(Beginning of SOURCE INFORMATION)

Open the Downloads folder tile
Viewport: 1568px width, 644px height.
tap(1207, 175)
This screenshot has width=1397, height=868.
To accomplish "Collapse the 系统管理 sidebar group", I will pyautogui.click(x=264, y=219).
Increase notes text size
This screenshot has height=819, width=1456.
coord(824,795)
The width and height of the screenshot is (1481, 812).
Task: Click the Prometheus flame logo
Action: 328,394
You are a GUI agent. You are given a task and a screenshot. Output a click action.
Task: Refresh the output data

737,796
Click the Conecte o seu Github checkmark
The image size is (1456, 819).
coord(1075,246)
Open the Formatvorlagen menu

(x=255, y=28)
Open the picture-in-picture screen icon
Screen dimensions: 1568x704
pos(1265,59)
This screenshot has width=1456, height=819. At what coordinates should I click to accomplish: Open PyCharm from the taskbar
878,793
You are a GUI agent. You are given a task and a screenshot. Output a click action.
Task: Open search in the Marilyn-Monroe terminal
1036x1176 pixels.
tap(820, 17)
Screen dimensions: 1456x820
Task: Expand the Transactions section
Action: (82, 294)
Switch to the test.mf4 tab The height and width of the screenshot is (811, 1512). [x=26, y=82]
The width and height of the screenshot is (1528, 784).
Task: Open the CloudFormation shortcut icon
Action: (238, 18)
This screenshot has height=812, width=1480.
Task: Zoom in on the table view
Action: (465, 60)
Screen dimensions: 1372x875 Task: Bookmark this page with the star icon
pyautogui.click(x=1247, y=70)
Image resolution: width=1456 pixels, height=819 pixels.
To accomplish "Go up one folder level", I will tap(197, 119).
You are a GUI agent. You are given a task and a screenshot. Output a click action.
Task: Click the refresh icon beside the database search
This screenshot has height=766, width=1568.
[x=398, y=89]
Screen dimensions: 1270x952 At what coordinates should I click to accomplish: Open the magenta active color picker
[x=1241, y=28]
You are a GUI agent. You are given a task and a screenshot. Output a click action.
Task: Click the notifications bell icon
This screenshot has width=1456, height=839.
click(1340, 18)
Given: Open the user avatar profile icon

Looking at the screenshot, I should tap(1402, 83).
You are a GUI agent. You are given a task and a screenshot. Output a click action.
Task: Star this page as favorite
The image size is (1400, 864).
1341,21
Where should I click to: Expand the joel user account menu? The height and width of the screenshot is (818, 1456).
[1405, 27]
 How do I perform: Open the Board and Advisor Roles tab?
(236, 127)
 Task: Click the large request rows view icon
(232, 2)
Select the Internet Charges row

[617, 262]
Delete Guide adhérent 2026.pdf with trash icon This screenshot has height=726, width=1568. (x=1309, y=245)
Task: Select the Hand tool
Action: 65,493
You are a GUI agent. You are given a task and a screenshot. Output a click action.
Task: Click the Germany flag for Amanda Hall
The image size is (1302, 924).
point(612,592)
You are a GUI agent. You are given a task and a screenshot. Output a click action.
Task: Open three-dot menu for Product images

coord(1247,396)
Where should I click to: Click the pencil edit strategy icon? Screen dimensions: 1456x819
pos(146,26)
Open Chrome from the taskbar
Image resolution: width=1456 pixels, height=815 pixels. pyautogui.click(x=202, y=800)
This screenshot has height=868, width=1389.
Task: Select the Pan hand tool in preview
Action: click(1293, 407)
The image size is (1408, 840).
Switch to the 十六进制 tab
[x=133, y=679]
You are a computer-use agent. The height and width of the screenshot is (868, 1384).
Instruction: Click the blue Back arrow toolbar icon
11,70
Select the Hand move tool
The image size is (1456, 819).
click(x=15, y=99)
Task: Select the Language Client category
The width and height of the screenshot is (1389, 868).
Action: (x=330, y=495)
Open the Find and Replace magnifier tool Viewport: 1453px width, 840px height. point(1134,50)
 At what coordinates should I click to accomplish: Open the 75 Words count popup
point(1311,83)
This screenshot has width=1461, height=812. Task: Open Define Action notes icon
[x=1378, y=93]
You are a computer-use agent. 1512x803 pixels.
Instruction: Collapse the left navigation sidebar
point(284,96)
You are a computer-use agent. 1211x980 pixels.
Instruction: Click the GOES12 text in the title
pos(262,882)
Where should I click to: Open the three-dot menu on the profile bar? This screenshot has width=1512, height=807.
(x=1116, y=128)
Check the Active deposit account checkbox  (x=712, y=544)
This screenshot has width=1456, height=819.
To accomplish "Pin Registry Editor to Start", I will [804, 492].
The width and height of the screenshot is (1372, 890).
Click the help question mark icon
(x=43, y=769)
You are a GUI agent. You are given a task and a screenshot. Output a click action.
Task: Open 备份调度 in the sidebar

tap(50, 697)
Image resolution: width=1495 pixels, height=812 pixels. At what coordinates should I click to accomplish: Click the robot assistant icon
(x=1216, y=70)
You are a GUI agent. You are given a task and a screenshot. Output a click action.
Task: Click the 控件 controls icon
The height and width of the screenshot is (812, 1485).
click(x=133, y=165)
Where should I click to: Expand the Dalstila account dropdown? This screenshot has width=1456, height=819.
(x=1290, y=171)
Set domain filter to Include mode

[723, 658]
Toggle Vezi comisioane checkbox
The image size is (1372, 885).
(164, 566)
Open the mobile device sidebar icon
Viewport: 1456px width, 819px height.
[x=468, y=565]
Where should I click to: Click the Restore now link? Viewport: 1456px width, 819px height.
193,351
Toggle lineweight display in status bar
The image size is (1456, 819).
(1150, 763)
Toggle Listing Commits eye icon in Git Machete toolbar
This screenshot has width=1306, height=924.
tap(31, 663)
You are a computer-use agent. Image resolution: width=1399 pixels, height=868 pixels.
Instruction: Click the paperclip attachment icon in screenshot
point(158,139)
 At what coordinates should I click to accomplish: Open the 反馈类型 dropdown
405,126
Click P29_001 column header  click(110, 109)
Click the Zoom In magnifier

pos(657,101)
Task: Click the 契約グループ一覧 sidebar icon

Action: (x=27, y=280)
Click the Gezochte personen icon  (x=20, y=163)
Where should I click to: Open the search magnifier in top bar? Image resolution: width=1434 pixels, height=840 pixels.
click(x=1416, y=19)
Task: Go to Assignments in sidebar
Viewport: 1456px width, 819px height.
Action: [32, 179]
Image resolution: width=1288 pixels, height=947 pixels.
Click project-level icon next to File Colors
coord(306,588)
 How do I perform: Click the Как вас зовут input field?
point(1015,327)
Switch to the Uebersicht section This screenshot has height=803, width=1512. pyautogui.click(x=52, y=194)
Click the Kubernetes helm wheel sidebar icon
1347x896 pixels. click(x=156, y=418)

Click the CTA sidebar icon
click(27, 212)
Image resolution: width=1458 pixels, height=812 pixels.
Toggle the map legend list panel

(End of SOURCE INFORMATION)

» TASK ITEM
Faithfully transcribe the whole of the data.

» REPLY TO THE EXERCISE
Open the Downloads folder tile
Viewport: 1568px width, 644px height.
tap(1207, 175)
This screenshot has width=1397, height=868.
To accomplish "Collapse the 系统管理 sidebar group", I will pyautogui.click(x=264, y=219).
Increase notes text size
This screenshot has height=819, width=1456.
coord(824,795)
The width and height of the screenshot is (1481, 812).
Task: Click the Prometheus flame logo
Action: 328,394
You are a GUI agent. You are given a task and a screenshot. Output a click action.
Task: Refresh the output data

737,796
Click the Conecte o seu Github checkmark
The image size is (1456, 819).
coord(1075,246)
Open the Formatvorlagen menu

(x=255, y=28)
Open the picture-in-picture screen icon
Screen dimensions: 1568x704
pos(1265,59)
This screenshot has width=1456, height=819. At what coordinates should I click to accomplish: Open PyCharm from the taskbar
878,793
You are a GUI agent. You are given a task and a screenshot. Output a click action.
Task: Open search in the Marilyn-Monroe terminal
1036x1176 pixels.
tap(820, 17)
Screen dimensions: 1456x820
Task: Expand the Transactions section
Action: (82, 294)
Switch to the test.mf4 tab The height and width of the screenshot is (811, 1512). [x=26, y=82]
The width and height of the screenshot is (1528, 784).
Task: Open the CloudFormation shortcut icon
Action: (238, 18)
This screenshot has height=812, width=1480.
Task: Zoom in on the table view
Action: (465, 60)
Screen dimensions: 1372x875 Task: Bookmark this page with the star icon
pyautogui.click(x=1247, y=70)
Image resolution: width=1456 pixels, height=819 pixels.
To accomplish "Go up one folder level", I will tap(197, 119).
You are a GUI agent. You are given a task and a screenshot. Output a click action.
Task: Click the refresh icon beside the database search
This screenshot has height=766, width=1568.
[x=398, y=89]
Screen dimensions: 1270x952 At what coordinates should I click to accomplish: Open the magenta active color picker
[x=1241, y=28]
You are a GUI agent. You are given a task and a screenshot. Output a click action.
Task: Click the notifications bell icon
This screenshot has width=1456, height=839.
click(1340, 18)
Given: Open the user avatar profile icon

Looking at the screenshot, I should tap(1402, 83).
You are a GUI agent. You are given a task and a screenshot. Output a click action.
Task: Star this page as favorite
The image size is (1400, 864).
1341,21
Where should I click to: Expand the joel user account menu? The height and width of the screenshot is (818, 1456).
[1405, 27]
 How do I perform: Open the Board and Advisor Roles tab?
(236, 127)
 Task: Click the large request rows view icon
(232, 2)
Select the Internet Charges row

[617, 262]
Delete Guide adhérent 2026.pdf with trash icon This screenshot has height=726, width=1568. (x=1309, y=245)
Task: Select the Hand tool
Action: 65,493
You are a GUI agent. You are given a task and a screenshot. Output a click action.
Task: Click the Germany flag for Amanda Hall
The image size is (1302, 924).
point(612,592)
You are a GUI agent. You are given a task and a screenshot. Output a click action.
Task: Open three-dot menu for Product images

coord(1247,396)
Where should I click to: Click the pencil edit strategy icon? Screen dimensions: 1456x819
pos(146,26)
Open Chrome from the taskbar
Image resolution: width=1456 pixels, height=815 pixels. pyautogui.click(x=202, y=800)
This screenshot has height=868, width=1389.
Task: Select the Pan hand tool in preview
Action: click(1293, 407)
The image size is (1408, 840).
Switch to the 十六进制 tab
[x=133, y=679]
You are a computer-use agent. The height and width of the screenshot is (868, 1384).
Instruction: Click the blue Back arrow toolbar icon
11,70
Select the Hand move tool
The image size is (1456, 819).
click(x=15, y=99)
Task: Select the Language Client category
The width and height of the screenshot is (1389, 868).
Action: (x=330, y=495)
Open the Find and Replace magnifier tool Viewport: 1453px width, 840px height. point(1134,50)
 At what coordinates should I click to accomplish: Open the 75 Words count popup
point(1311,83)
This screenshot has width=1461, height=812. Task: Open Define Action notes icon
[x=1378, y=93]
You are a computer-use agent. 1512x803 pixels.
Instruction: Collapse the left navigation sidebar
point(284,96)
You are a computer-use agent. 1211x980 pixels.
Instruction: Click the GOES12 text in the title
pos(262,882)
Where should I click to: Open the three-dot menu on the profile bar? This screenshot has width=1512, height=807.
(x=1116, y=128)
Check the Active deposit account checkbox  (x=712, y=544)
This screenshot has width=1456, height=819.
To accomplish "Pin Registry Editor to Start", I will [804, 492].
The width and height of the screenshot is (1372, 890).
Click the help question mark icon
(x=43, y=769)
You are a GUI agent. You are given a task and a screenshot. Output a click action.
Task: Open 备份调度 in the sidebar

tap(50, 697)
Image resolution: width=1495 pixels, height=812 pixels. At what coordinates should I click to accomplish: Click the robot assistant icon
(x=1216, y=70)
You are a GUI agent. You are given a task and a screenshot. Output a click action.
Task: Click the 控件 controls icon
The height and width of the screenshot is (812, 1485).
click(x=133, y=165)
Where should I click to: Expand the Dalstila account dropdown? This screenshot has width=1456, height=819.
(x=1290, y=171)
Set domain filter to Include mode

[723, 658]
Toggle Vezi comisioane checkbox
The image size is (1372, 885).
(164, 566)
Open the mobile device sidebar icon
Viewport: 1456px width, 819px height.
[x=468, y=565]
Where should I click to: Click the Restore now link? Viewport: 1456px width, 819px height.
193,351
Toggle lineweight display in status bar
The image size is (1456, 819).
(1150, 763)
Toggle Listing Commits eye icon in Git Machete toolbar
This screenshot has width=1306, height=924.
tap(31, 663)
You are a computer-use agent. Image resolution: width=1399 pixels, height=868 pixels.
Instruction: Click the paperclip attachment icon in screenshot
point(158,139)
 At what coordinates should I click to accomplish: Open the 反馈类型 dropdown
405,126
Click P29_001 column header  click(110, 109)
Click the Zoom In magnifier

pos(657,101)
Task: Click the 契約グループ一覧 sidebar icon

Action: (x=27, y=280)
Click the Gezochte personen icon  (x=20, y=163)
Where should I click to: Open the search magnifier in top bar? Image resolution: width=1434 pixels, height=840 pixels.
click(x=1416, y=19)
Task: Go to Assignments in sidebar
Viewport: 1456px width, 819px height.
Action: [32, 179]
Image resolution: width=1288 pixels, height=947 pixels.
Click project-level icon next to File Colors
coord(306,588)
 How do I perform: Click the Как вас зовут input field?
point(1015,327)
Switch to the Uebersicht section This screenshot has height=803, width=1512. pyautogui.click(x=52, y=194)
Click the Kubernetes helm wheel sidebar icon
1347x896 pixels. click(x=156, y=418)

Click the CTA sidebar icon
click(27, 212)
Image resolution: width=1458 pixels, height=812 pixels.
Toggle the map legend list panel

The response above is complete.